EXERCISE:
Retype the lines below, starting with the line containing "The height and" and continuing through the last line, with both ends included. Leave the pictures out of your answer.

Saved entries:
# # # # #

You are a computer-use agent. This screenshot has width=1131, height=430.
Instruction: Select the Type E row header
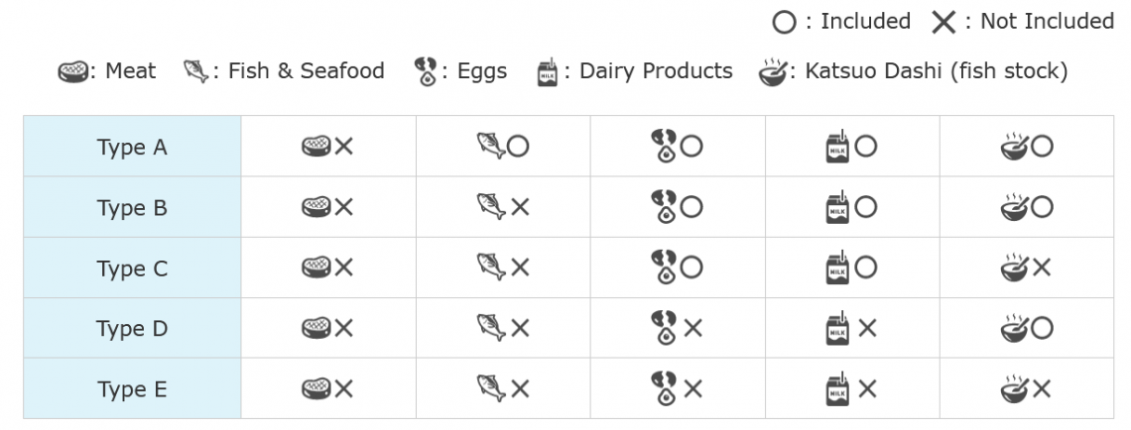[x=133, y=389]
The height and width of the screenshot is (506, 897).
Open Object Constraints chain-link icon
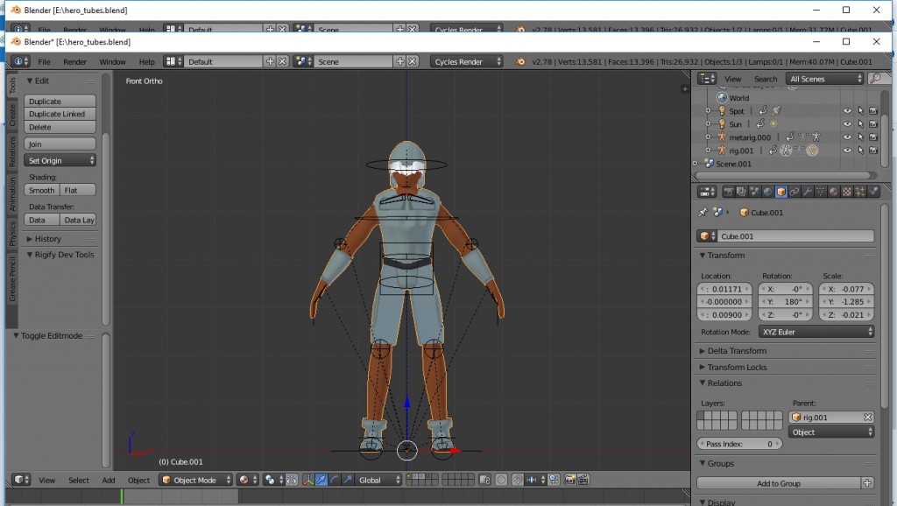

# # # # #

EXERCISE OUTPUT:
The height and width of the screenshot is (506, 897).
Open Object Constraints chain-link icon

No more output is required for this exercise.